Delusional he may be, I still like him better than most of the other clean riders out there.


----------



## Spunout (Aug 12, 2002)

Funny that he would be able to race. In other jurisdictions, that is called a 'pirate' event. Due to insurance liability, usually all entrants must have some sort of license. If that is not the case, it is just too risky for the organizer, land owner, etc.

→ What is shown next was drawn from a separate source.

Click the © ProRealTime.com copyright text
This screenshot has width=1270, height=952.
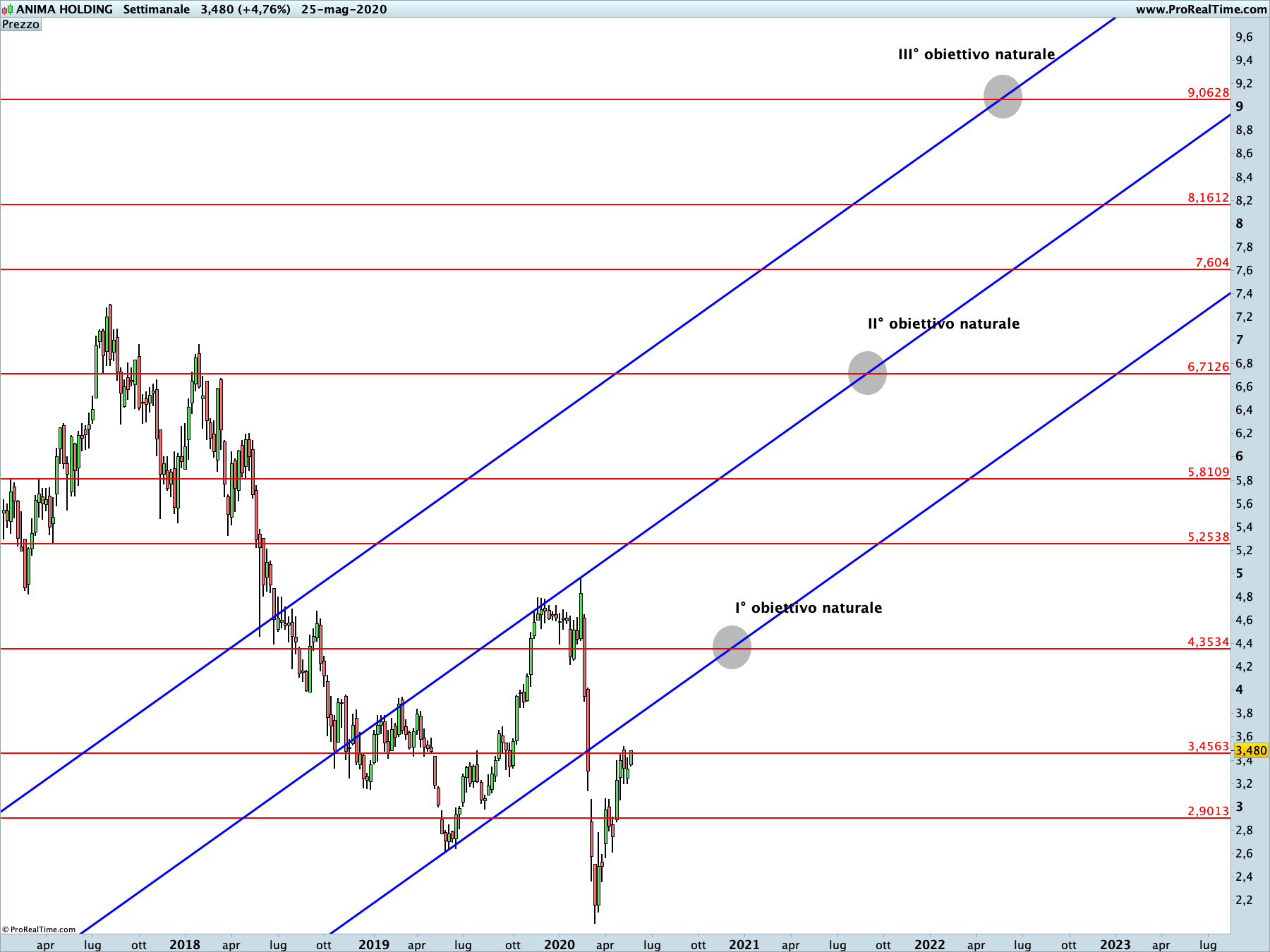tap(39, 929)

I guess that he cannot race in any sanctioned events, but what about the others who are out there making a living, training hard, clean, with valid licenses?


----------



## ewitz (Sep 11, 2002)

Was he with his chimera?


----------



## Doctor Who (Feb 22, 2005)

ewitz said:


> Was he with his chimera?


Yeah, it led him out on the sprint.


----------



## Mark McM (Jun 18, 2005)

*Sanctions, licenses and insurance*



Spunout said:


> Funny that he would be able to race. In other jurisdictions, that is called a 'pirate' event. Due to insurance liability, usually all entrants must have some sort of license. If that is not the case, it is just too risky for the organizer, land owner, etc.
> 
> 
> Spunout said:
> ...


----------



## Stogaguy (Feb 11, 2006)

I agree completely. Pro cycling has historically been way out in front of all other major pro sports on the doping issue. Sure Tyler Hamilton “cheated”. Yes, it was not a good thing to do. However, the fact remains that there are more than likely a lot of other “cheats” in the pro peloton. They just have not been caught. Let’s face it we all really love this sport, but we all need to acknowledge that it has an unseemly side. Wasn’t it Jacques Anquetil that said something like “nobody wins the Tour de France on just water.” 

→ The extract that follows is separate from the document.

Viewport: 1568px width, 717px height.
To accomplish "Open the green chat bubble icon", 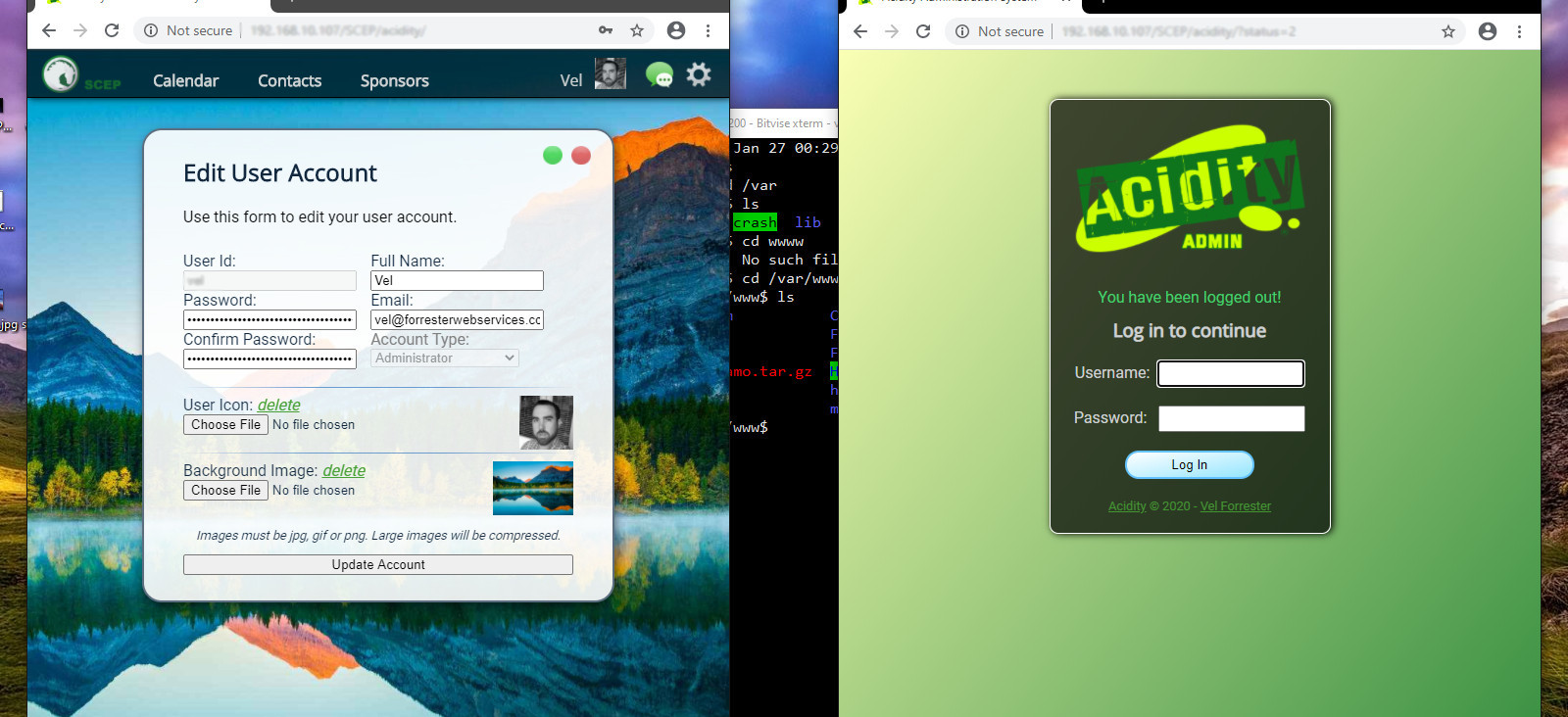I will pos(659,74).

The most the sport can do is to keep up the pressure on doping to discourage it to the greatest extent possible. However, it will never be completely eliminated. At the same time, we all need to recognize that there are economic issues involved as well. Only so much effort can be expended on the control of doping because there is only so much money in the sport. When viewed through this lens, it is very clear that cycling as done far more to control the use of performance enhancing substances than any of the US big three (football, basketball and baseball). These sports have far more money to spend and their efforts to control doping pale in comparison.


----------



## cmatcan (Oct 6, 2005)

enough doping babble, what's up with the stem set-up in the first pic?? looks like a masters set-up with chronic back pain and arthritis or something.


----------



## pdainsworth (Jun 6, 2004)

Sintesi said:


> That's the bulkiest I've seen Tyler's upperbody look in the last 5 years.

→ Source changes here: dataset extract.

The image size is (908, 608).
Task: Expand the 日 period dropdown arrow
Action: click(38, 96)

I should be so lucky to be "that bulky."


----------



## weapons grade chaos (Mar 6, 2006)

*bad back*

Tyler broke his back in a ski racing accident when he was at CU years ago, its one of the main reasons he became a pro cyclist - he used the bike to rehab himself and they discovered he was good at it. and at 35 technically he IS a masters racer. so what's your point again?


----------



## FTF (Aug 5, 2003)

weapons grade chaos said:


> Tyler broke his back in a ski racing accident when he was at CU years ago, its one of the main reasons he became a pro cyclist - he used the bike to rehab himself and they discovered he was good at it. and at 35 technically he IS a masters racer. so what's your point again?


TH's bike dosen't have a rise stem actually, though he dose have a good many spacers, as his parlee is on the small side, still a agressive position though. He's(catman) talking about the Rio grande rider, who is riding a bike that's too small for him, probably because they only make the Adv. in a large, not a extra large, making this taller rider use a rider stem and alot of spacers to get the position he wants/needs. There is still a good amount of drop on his bike.


----------



## cmatcan (Oct 6, 2005)

FTF said:


> TH's bike dosen't have a rise stem actually, though he dose have a good many spacers, as his parlee is on the small side, still a agressive position though. He's(catman) talking about the Rio grande rider, who is riding a bike that's too small for him, probably because they only make the Adv. in a large, not a extra large, making this taller rider use a rider stem and alot of spacers to get the position he wants/needs. There is still a good amount of drop on his bike.


thanks ftf, but it's 'c-mat-can', not 'catman'. lol. 
c= first initial, mat= first 3 letters of last name, can=canada
i know i know, i shoulda picked a simpler screenname!


----------



## Mark McM (Jun 18, 2005)

*Re-writing history*



weapons grade chaos said:


> Tyler broke his back in a ski racing accident when he was at CU years ago, its one of the main reasons he became a pro cyclist - he used the bike to rehab himself and they discovered he was good at it. and at 35 technically he IS a masters racer. so what's your point again?


Well, this story isn't quite accurate. A skiing accident may have caused Hamilton to concentrate on bike racing, but he was racing a bike years before he went to CU. He started racing as a junior on team CCB, a local team on the Boston's north shore. At the time, CCB's hot shot racer was Tyler Munroe, so junior racer Tyler Hamilton was called "little Tyler".


----------



## TBomb (Dec 4, 2005)

Doctor Who said:


> Yeah, it led him out on the sprint.


LMAO!!


----------



## cmatcan (Oct 6, 2005)

weapons grade chaos said:


> Tyler broke his back in a ski racing accident when he was at CU years ago, its one of the main reasons he became a pro cyclist - he used the bike to rehab himself and they discovered he was good at it. and at 35 technically he IS a masters racer. so what's your point again?


not talkin about tyler, am i? look at the first pic and discover that it isn't tyler rockin' the weird set-up. thanks.


----------